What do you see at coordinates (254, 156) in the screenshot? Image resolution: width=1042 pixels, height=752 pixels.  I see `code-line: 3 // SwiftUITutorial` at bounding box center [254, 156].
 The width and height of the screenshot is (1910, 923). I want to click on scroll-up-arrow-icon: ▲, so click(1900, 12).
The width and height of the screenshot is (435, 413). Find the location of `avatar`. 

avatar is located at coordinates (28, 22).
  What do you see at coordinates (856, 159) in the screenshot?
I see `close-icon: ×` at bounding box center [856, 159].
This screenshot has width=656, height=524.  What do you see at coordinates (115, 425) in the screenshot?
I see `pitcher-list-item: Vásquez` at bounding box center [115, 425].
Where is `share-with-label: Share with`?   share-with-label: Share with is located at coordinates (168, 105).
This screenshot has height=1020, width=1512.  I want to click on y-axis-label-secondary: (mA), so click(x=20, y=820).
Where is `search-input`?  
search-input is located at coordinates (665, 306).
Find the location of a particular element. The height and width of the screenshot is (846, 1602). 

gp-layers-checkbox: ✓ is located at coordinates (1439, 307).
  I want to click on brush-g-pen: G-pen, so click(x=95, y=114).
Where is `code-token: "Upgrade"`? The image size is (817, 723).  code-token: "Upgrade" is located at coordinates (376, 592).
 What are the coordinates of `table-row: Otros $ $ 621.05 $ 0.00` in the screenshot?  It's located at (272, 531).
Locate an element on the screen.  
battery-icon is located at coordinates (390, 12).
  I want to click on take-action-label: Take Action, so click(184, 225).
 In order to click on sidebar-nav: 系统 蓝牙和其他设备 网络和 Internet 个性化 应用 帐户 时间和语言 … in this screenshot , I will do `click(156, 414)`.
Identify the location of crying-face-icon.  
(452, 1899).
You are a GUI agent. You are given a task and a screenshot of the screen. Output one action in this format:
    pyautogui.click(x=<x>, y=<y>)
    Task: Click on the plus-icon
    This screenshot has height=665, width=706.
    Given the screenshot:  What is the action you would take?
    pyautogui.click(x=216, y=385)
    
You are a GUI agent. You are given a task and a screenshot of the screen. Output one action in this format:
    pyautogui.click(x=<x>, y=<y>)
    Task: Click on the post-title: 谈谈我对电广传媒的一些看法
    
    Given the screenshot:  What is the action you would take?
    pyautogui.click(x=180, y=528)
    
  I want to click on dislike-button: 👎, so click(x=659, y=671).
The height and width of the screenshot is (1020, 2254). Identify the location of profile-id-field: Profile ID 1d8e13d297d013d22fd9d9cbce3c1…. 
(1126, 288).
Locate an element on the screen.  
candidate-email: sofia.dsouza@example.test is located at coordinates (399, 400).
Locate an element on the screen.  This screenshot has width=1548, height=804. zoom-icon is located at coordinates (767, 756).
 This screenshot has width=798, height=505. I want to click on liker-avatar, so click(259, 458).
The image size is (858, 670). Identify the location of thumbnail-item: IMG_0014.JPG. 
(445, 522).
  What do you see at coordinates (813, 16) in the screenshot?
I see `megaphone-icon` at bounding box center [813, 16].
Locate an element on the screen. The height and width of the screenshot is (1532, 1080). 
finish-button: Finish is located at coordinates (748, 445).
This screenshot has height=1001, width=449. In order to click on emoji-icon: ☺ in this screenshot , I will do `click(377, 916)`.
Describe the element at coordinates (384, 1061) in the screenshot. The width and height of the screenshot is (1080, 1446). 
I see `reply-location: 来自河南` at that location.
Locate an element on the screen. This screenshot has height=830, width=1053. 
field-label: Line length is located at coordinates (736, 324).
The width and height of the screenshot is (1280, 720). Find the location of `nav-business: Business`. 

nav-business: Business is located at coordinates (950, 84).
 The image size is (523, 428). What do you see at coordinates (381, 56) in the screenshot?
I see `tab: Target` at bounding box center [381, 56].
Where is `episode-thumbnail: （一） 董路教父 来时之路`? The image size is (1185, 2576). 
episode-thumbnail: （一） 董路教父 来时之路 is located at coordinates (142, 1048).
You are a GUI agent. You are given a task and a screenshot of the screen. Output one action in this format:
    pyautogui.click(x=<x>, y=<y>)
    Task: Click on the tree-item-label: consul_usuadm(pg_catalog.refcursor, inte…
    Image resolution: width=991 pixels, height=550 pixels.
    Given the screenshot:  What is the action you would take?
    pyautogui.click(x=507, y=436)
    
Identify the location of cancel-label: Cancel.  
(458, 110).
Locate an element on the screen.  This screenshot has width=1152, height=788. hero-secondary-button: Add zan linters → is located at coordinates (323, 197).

● Work item:
Pull out each line in the entries above that contains the string "field". Match case exactly.

● Exercise response:
The height and width of the screenshot is (1020, 2254). Identify the location of profile-id-field: Profile ID 1d8e13d297d013d22fd9d9cbce3c1…. 
field-label: Line length is located at coordinates (736, 324).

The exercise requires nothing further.